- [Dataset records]
--- START ---

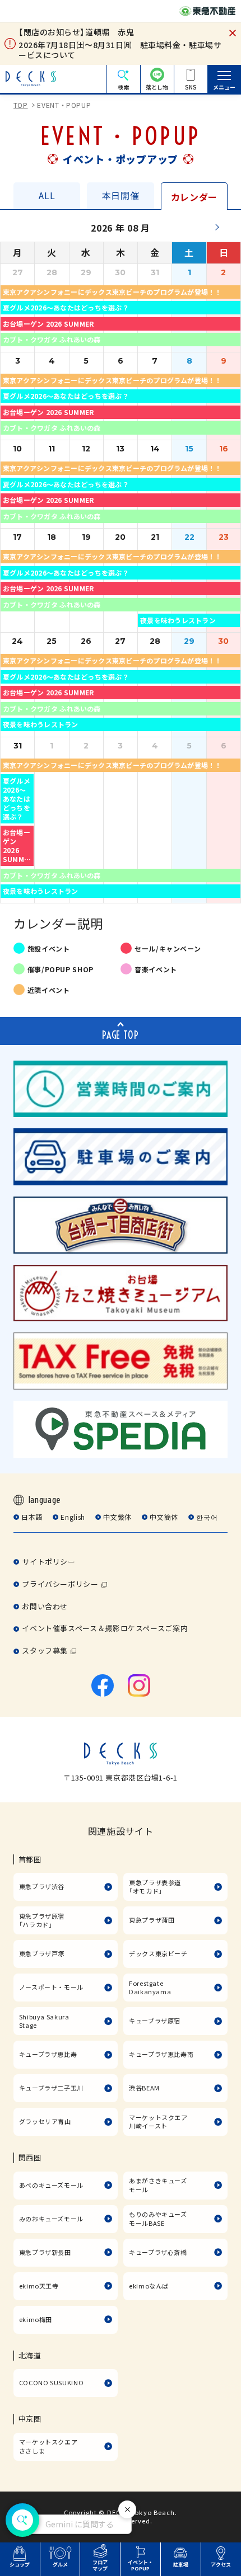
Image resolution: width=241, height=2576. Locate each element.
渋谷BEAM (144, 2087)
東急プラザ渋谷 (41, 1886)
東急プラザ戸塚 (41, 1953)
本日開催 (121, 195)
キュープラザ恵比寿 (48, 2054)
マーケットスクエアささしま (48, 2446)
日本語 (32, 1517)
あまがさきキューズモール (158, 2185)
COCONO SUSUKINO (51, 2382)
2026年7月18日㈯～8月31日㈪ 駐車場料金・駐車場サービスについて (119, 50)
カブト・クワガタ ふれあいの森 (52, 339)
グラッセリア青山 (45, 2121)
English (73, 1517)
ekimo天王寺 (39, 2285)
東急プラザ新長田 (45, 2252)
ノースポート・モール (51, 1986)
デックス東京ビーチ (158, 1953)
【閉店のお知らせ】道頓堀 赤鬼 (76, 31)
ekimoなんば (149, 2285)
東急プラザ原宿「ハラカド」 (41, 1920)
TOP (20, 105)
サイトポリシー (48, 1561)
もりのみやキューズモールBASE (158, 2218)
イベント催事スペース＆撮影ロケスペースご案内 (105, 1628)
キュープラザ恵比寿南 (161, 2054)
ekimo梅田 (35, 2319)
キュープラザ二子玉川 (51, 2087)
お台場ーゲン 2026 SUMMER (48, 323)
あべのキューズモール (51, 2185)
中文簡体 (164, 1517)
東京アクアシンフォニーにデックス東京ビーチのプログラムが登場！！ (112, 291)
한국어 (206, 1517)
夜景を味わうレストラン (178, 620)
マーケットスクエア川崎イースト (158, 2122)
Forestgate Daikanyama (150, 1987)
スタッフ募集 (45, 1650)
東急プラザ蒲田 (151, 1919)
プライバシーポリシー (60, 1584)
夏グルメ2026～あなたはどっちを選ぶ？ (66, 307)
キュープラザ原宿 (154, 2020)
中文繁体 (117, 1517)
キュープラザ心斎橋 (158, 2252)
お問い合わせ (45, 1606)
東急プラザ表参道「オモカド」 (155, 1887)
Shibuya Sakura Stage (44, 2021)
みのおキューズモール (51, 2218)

--- END ---

- [Your objective]
The line containing "あべのキューズモール (51, 2185)" and every line after it, through the end of the records, should be repeated exactly and alone.

- [Solution for this problem]
あべのキューズモール (51, 2185)
中文簡体 (164, 1517)
東京アクアシンフォニーにデックス東京ビーチのプログラムが登場！！ (112, 291)
한국어 (206, 1517)
夜景を味わうレストラン (178, 620)
マーケットスクエア川崎イースト (158, 2122)
Forestgate Daikanyama (150, 1987)
スタッフ募集 (45, 1650)
東急プラザ蒲田 (151, 1919)
プライバシーポリシー (60, 1584)
夏グルメ2026～あなたはどっちを選ぶ？ (66, 307)
キュープラザ原宿 (154, 2020)
中文繁体 (117, 1517)
キュープラザ心斎橋 (158, 2252)
お問い合わせ (45, 1606)
東急プラザ表参道「オモカド」 (155, 1887)
Shibuya Sakura Stage (44, 2021)
みのおキューズモール (51, 2218)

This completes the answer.